Dow Chemical Co. and Styron LLC are moving forward as separate firms, but they still share connections in the styrenics market.
Midland, Mich.-based Dow sold Styron its market-leading styrenics business, which ranks as the world's largest polystyrene maker to private equity firm Bain Capital LLC last year for $1.6 billion. But the two firms still interact in numerous ways. Dow now is a sizable styrene monomer customer for Berwyn, Pa.-based Styron, while Styron buys butadiene feedstock from Dow for some of its products.
Officials with both firms talked about those and other changes at DeWitt & Co.'s World Petrochemical Conference, held March 23-24 in Houston.
The sale of Styron was disheartening, but it made strategic sense, said Dow global aromatics business director Andrew Jones. Jones had to cope with the sale and the closing of a longtime styrenics production site in Freeport, Texas, shortly after being promoted to a top styrenics job last year.
Dow's involvement with the styrenics market is a lengthy one that's inseparable from the history of the 115-year-old firm. Dow chemists first made industrial styrene in the 1930s, and Styron-brand PS became Dow's first commercial plastic material in 1938. In the ensuing years, PS was at times Dow's largest business, accounting for as much as half of the firm's global profit.
Dow then introduced Styrofoam-brand PS foam in 1949 and commercialized ABS, styrene acrylonitrile, expanded PS and styrene butadiene latex throughout the 1940s and 1950s. During World War II, Dow added plants in Canada, Texas and California to make styrene butadiene rubber for the U.S. war effort. Those plants later made PS and other styrenic products.
By 2000, Dow was the world's largest maker of styrene monomer feedstock. But then, as Jones described it, the party stopped. Higher prices and new technologies DVDs replacing PS videocassettes, MP3s and iPods replacing PS CD cases and PS-heavy TV housings replaced by flat-screens led to slowing PS demand.
PS ceased to be a cheap plastic, and interpolymer substitution happened, Jones said.
Paper replaced PS in some food packaging because its price didn't go up. The [PS] industry was slow to react to changes in fundamentals.
Excess capacity caused more than 4 billion pounds of excess capacity for PS and other styrene derivatives to close down between 2005 and 2009.
Dow also reacted by placing its North American PS unit into a joint venture with that of Chevron Phillips Chemical Co. That venture now operates as Americas Styrenics.
Dow retains ownership stakes in a pair of styrene-making joint ventures in Asia, as well as a 7.5 percent stake in Styron.

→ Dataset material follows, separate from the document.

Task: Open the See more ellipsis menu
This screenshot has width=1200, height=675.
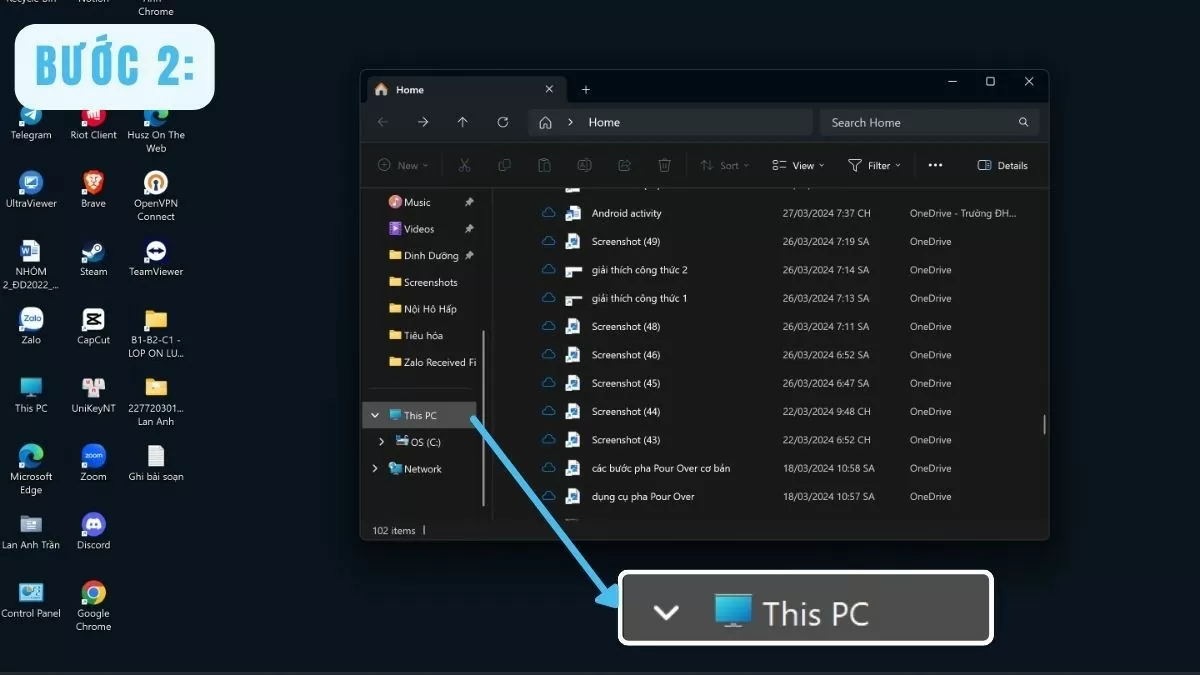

Jones said the styrene story was integral to the growth of Dow, and that story will remain an exciting and illustrious one.
At Styron, the firm still has technical expertise, global reach and a unique product portfolio, but now is able to do things it wasn't able to do inside of Dow, according to Jeff Denton, a Dow veteran now with the new firm as vice president of feedstocks and corporate services.
Styron's market outlook is providing Denton and others with reason for optimism. The $5 billion firm has a lot of opportunities to grow organically, and a lack of new styrene capacity globally should help that material remain profitable, he said.
Global demand for PS and other styrene derivatives is expected to grow around 3 percent to 2014, although Denton said that rate could be even higher. World styrene operating rates are expected to be above 90 percent by 2013, which could result in a tight market.
That's not something we could say a lot of in the last 10 years, Denton said.
Denton declined to comment on recent published rumors that Bain already is planning an initial public offering of Styron. But he did point out that Boston-based Bain has delivered significant value with its other chemical acquisitions.
Recent butadiene shortages have been a concern for Styron and other users of that feedstock, but Denton said his firm has a strong supply position with Dow, and many other contracts in the marketplace as well.
Denton added that Styron also could benefit from higher prices for polypropylene resin, which had taken some applications away from PS in the 2000s. Higher prices for propylene monomer feedstock now have PS and PP closer to parity in many parts of the world.
Overall, the picture looks better for PS, styrene and related products than it did just a few years ago.
Mature markets have repositioned themselves and are on the rebound, Denton said. And emerging markets are growing and present a big upside.